Store grounded facts with their source and timestamp:
#![allow(unused)]
fn main() {
pub struct GroundedFact {
pub fact: String,
pub source: String,
pub timestamp: DateTime<Utc>,
pub confidence: f32,
pub conversation_id: String,
}
}
When starting a new conversation, retrieve relevant facts:
#![allow(unused)]
fn main() {
// Retrieve facts related to the current conversation context
let relevant_facts = fetch_facts_by_relevance(
current_topic,
max_facts: 5,
)?;
// Include them in the system prompt or as initial messages
let context = format!(
"Relevant information from previous interactions:\n{}",
relevant_facts.join("\n")
);
}
Caching
Generally speaking, effective memory systems don’t just have a single data source that it pulls from. The most production-capable systems often have multiple tiers of memory storage to accommodate for different needs. Typically, one of these should allow for fast fetching of the most commonly fetched items - using a caching layer. Whether it’s in memory, through Redis or Memcache (or perhaps another service dedicating to caching), caching is highly versatile and agentic memory is no exception.

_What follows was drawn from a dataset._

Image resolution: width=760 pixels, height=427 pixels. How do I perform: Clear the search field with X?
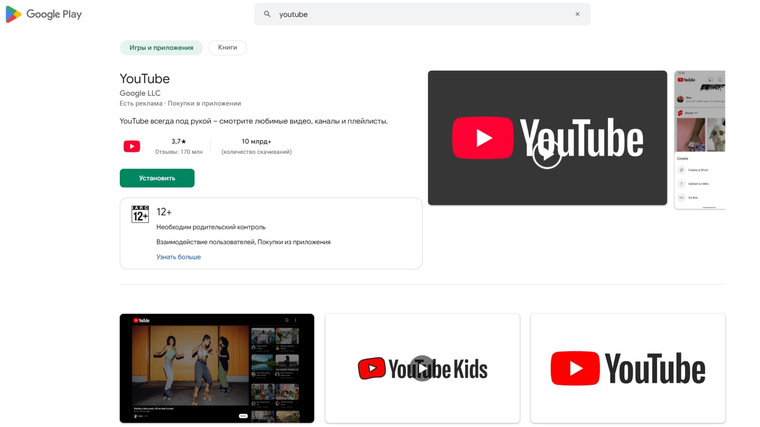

How to create caches and use them is already a very well-trodden topic, and as such a full implementation will not be provided here. However, there are some highly useful crates you can use to help create your own memory cache:
- lru - an implementation of a Least Recently Used cache
- slotmap - A data structure with low overhead for storing, inserting and deleting items
Combining Memory Strategies
The most effective AI applications combine multiple memory strategies:
- Ephemeral memory maintains immediate context through the conversation history and compaction
- Observations capture insights about the conversation and user over time
- Grounded facts preserve verified information that might be needed again
When building a new conversation context, you might:
- Load the user’s profile to personalize responses
- Retrieve relevant observations from past conversations
- Fetch grounded facts related to the current topic
- Maintain the current conversation in ephemeral memory
- Compact the conversation when it grows too large
This layered approach ensures your AI application has access to the right information at the right time, without overwhelming the model’s context window or your budget.